Am Grab der hl. Cresentia Höss von Kaufbeuren

Christus erscheint der von inneren Leiden bedrängten Sr. Crescentia


Über der Mittelachse der Klosterkirche St. Franziskus erhebt sich der 1471/1472 erbaute zierliche quadratische Turm.



Von der Straße führt eine einfache Tür in das Innere der Kirche



Die drei spitzbogigen Fenster des einjochigen Chorraumes reichen vom Boden bis zum Gewölbe. 1877 wurde er im neugotischen Stil umgestaltet mit drei Altären, Figuren und Gestühl, 1967 wurde die Kirche lt. Kirchenführer den Erfordernissen der nachkonziliaren Zeit angepaßt, d. h. gevolxaltart. Über dem Volxaltar hängt ein Kreuz (um 1700).




Der Reliquienschrein, der sich früher unter der Mensa des Hochaltars befand, ist eine Stiftung von Bischof Julius Meszleny von Szathmar im damaligen Königreich Ungarn (heute in Rumänien). Kaufbeurer Goldschmiede stellten ihn anlässlich der Seligsprechung von M. Crescentia Höß (7. Oktober 1900) her, er besteht aus echt vergoldeter Bronce und belgischem Spiegelglas, mit Glassteinen und echten Edelsteinen, die von Verehrern eigens dafür geschenkt worden waren.


Die Figur Crescentias wurde in München gefertigt. Rumpf, Armen und Beine sind aus Holz. In neun Vertiefungen wurden Kapseln eingelassen, die Gebeine Crescentias enthalten. Das Gesicht ist aus Silberblech getrieben und bemalt.


Die Klosterfrauenkleidung besteht aus kostbaren Stoffen. In Filigran-Faßarbeit ließ man aus Gold und Edelsteinen, von Wohltätern gestiftet, das Kränzlein herstellen. In der Hand hält Crescentia ein Kreuz aus schwarzem Hartholz und vergoldeter Christusfigur. Kissen und Polster aus Silberstoff sind mit Goldstickerei verziert. (aus dem Führer Crescentiakloster, Kaufbeuren)

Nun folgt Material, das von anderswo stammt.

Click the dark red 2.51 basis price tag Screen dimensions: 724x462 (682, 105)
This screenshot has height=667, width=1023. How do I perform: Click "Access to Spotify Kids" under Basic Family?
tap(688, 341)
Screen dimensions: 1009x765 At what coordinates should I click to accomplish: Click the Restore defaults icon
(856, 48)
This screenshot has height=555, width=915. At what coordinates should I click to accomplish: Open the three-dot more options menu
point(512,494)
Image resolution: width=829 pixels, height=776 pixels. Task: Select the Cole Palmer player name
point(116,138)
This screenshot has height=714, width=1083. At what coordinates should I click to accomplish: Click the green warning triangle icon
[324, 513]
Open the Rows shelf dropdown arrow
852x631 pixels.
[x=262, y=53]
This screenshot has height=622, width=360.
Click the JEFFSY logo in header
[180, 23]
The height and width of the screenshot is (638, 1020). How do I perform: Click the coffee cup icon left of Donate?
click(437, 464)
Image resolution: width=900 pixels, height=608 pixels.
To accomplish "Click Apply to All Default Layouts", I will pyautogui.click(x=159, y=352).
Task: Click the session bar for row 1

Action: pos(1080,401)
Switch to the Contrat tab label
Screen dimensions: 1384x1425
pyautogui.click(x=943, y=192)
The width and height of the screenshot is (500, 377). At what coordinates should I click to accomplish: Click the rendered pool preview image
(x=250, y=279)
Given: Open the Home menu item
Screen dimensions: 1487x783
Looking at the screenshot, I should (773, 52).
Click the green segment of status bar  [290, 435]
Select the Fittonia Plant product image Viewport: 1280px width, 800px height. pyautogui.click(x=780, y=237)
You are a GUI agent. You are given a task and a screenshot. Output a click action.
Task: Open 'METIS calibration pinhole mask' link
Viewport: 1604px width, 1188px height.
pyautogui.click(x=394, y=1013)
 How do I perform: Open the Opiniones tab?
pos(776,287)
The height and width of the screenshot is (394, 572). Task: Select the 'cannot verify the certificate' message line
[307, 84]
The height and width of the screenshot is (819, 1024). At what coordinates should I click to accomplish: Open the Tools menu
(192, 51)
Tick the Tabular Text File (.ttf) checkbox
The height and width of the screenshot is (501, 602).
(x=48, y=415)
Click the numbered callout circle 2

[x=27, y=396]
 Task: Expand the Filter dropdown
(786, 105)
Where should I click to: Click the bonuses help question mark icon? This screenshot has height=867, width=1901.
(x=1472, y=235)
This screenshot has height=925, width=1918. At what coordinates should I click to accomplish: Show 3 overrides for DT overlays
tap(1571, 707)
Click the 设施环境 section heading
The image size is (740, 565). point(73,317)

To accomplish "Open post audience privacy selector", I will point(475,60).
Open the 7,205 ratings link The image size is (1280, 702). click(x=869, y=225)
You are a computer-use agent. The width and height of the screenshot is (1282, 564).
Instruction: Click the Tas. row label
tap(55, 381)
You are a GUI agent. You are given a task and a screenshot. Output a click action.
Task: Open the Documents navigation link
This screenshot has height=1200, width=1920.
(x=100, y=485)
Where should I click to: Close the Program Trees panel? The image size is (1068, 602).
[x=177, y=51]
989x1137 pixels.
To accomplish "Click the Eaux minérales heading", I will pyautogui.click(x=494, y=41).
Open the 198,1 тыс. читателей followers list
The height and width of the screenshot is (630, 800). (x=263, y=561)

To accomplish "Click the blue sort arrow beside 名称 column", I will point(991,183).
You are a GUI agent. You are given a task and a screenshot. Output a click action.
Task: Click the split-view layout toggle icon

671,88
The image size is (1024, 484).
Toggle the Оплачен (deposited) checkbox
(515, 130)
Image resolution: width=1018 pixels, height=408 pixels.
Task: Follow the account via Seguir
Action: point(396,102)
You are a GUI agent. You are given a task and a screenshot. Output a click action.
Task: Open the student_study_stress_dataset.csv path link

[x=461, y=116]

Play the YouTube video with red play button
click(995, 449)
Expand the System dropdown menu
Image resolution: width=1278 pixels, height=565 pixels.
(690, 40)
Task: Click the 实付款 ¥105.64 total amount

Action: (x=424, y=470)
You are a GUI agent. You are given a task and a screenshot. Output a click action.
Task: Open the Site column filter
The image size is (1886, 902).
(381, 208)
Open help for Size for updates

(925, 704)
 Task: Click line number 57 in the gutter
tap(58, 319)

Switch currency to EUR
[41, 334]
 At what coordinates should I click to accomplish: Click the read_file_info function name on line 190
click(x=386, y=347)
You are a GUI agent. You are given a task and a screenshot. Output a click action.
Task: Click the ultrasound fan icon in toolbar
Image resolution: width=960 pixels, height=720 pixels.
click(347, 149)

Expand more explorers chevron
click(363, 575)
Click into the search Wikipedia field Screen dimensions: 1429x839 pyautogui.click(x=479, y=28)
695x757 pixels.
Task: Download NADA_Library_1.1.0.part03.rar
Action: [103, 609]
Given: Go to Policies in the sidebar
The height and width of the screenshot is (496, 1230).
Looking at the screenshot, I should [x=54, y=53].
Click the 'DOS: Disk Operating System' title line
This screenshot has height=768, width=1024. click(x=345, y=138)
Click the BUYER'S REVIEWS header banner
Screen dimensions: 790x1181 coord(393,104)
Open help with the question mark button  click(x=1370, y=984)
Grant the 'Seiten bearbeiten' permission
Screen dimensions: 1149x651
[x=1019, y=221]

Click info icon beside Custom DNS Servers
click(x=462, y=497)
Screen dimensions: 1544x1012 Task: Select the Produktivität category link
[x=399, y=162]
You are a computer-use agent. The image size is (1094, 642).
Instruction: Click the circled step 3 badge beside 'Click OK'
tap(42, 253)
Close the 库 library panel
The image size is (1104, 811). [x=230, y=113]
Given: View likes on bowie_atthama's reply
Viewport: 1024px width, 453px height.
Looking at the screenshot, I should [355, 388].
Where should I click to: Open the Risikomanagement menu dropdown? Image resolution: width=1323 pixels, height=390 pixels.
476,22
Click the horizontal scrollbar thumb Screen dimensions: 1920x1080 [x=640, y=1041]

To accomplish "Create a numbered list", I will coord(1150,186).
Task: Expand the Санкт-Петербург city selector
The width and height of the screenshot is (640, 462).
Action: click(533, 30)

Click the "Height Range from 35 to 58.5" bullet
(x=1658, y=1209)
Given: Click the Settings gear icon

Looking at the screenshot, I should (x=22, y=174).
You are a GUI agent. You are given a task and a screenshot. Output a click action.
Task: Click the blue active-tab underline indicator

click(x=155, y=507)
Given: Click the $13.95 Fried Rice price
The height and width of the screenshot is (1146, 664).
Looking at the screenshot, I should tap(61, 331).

Die aufgebahrte Crescentia, 1744, mit dem Text: Wahre Abbildung der Fromen Schwester Maria Crescentia, des Heiligen
Ord. S. F. welche in diesem Jahr 1744: den 5. April zu Kauffbeuren Selig entschlaffen in dem 62: Jahr Ihres Alters,
Bild in der Gedenkstätte der hl. Crescentia




Gott, ich verlange aufgelöst zu werden und bei dir zu sein,
sobald du alles an mir vollbracht hast;
keinen Augenblick früher, keinen Augenblick später,
denn dein göttlicher Wille ist mein Himmel auf Erden.